## [Action item]
All that is needed is an exact copy of the lines from the beginning of the data below through the line containing "Task: Cancel the movie edit dialog", minus the pictures.

Stored items:

☆ ☆ ☆ ☆ ☆ ☆ ☆

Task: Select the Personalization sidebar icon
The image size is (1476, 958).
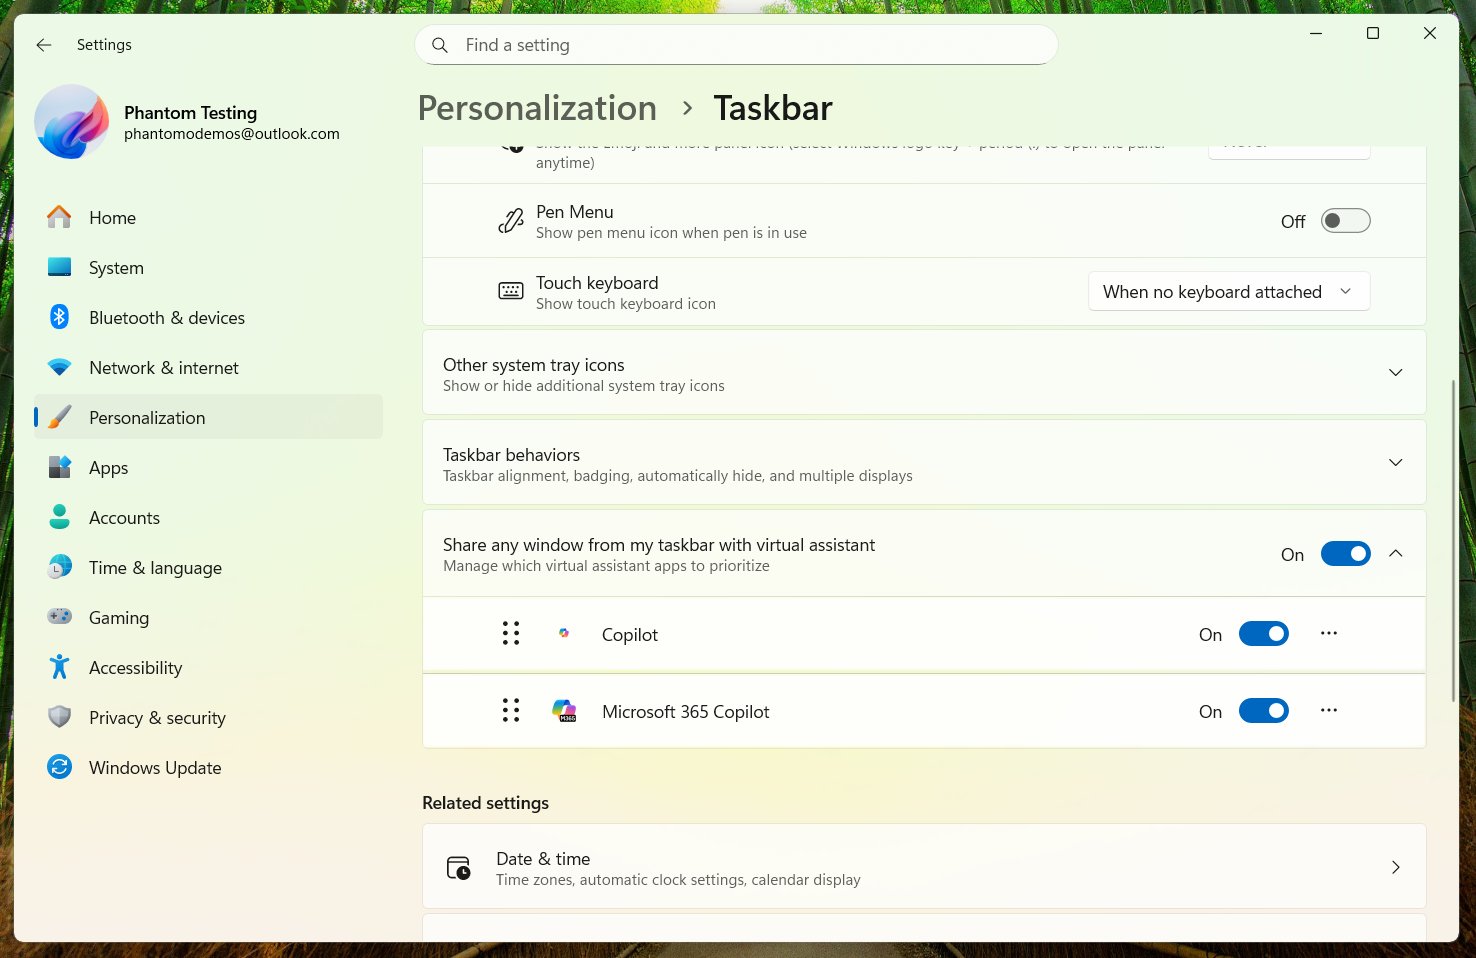Action: tap(60, 417)
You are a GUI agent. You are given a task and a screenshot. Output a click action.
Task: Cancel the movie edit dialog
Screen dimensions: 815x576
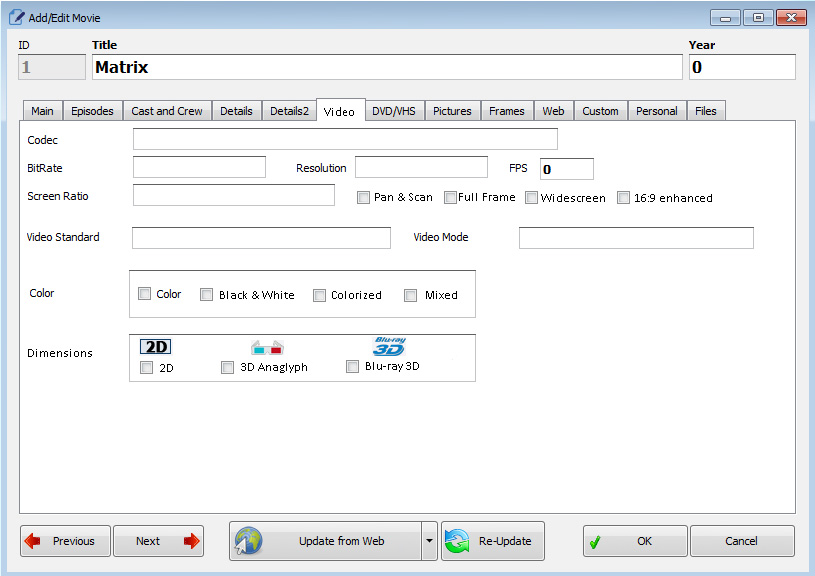tap(742, 541)
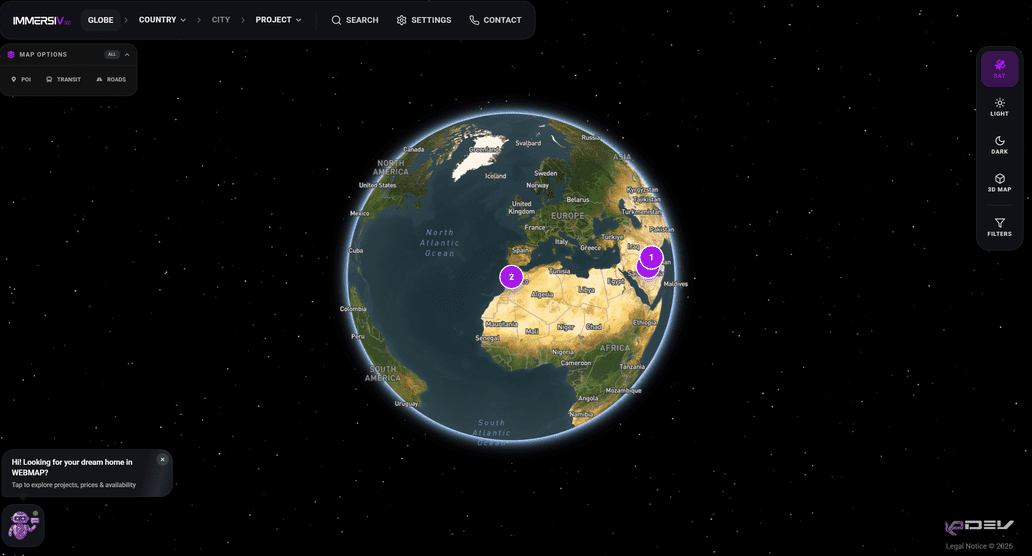The height and width of the screenshot is (556, 1032).
Task: Enable ALL map options
Action: (111, 55)
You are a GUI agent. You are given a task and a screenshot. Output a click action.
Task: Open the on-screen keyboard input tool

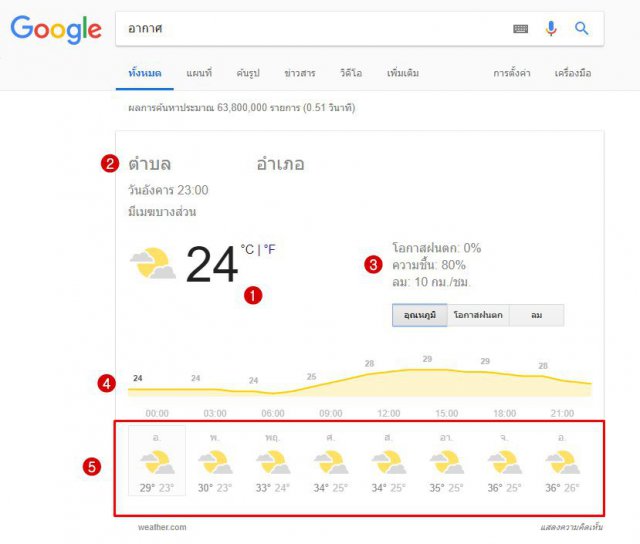point(520,29)
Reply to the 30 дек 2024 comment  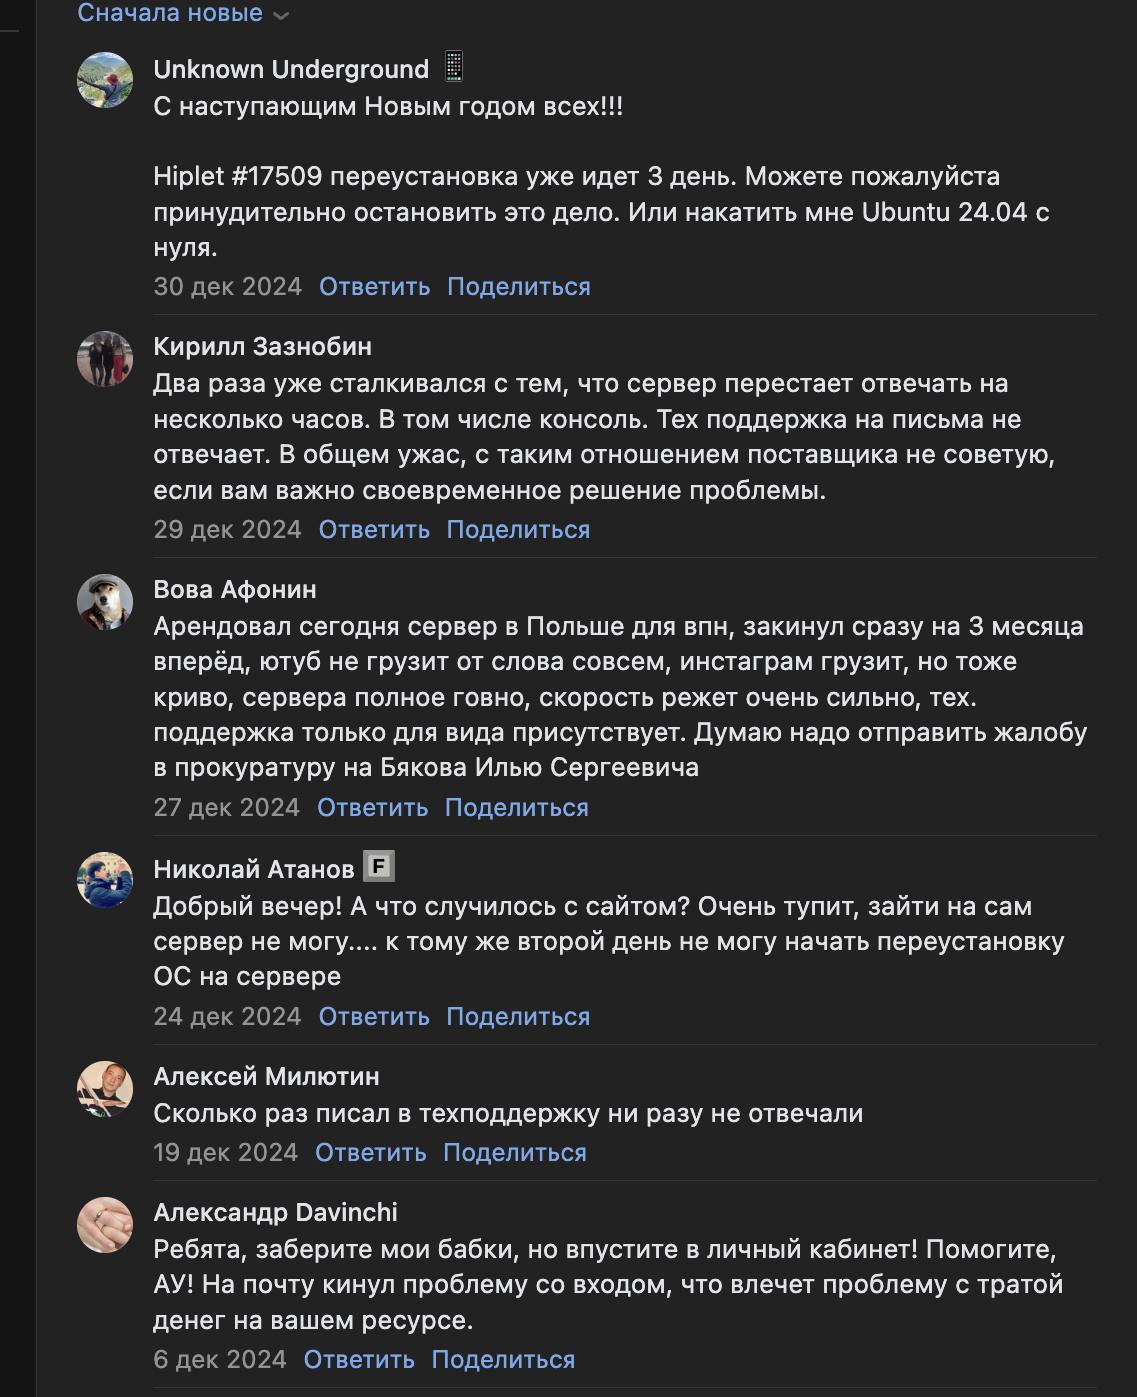click(374, 287)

☆ ☆ ☆ ☆ ☆ ☆ ☆

## [Written response]
Task: Select the Personalization sidebar icon
The image size is (1476, 958).
Action: tap(60, 417)
You are a GUI agent. You are given a task and a screenshot. Output a click action.
Task: Cancel the movie edit dialog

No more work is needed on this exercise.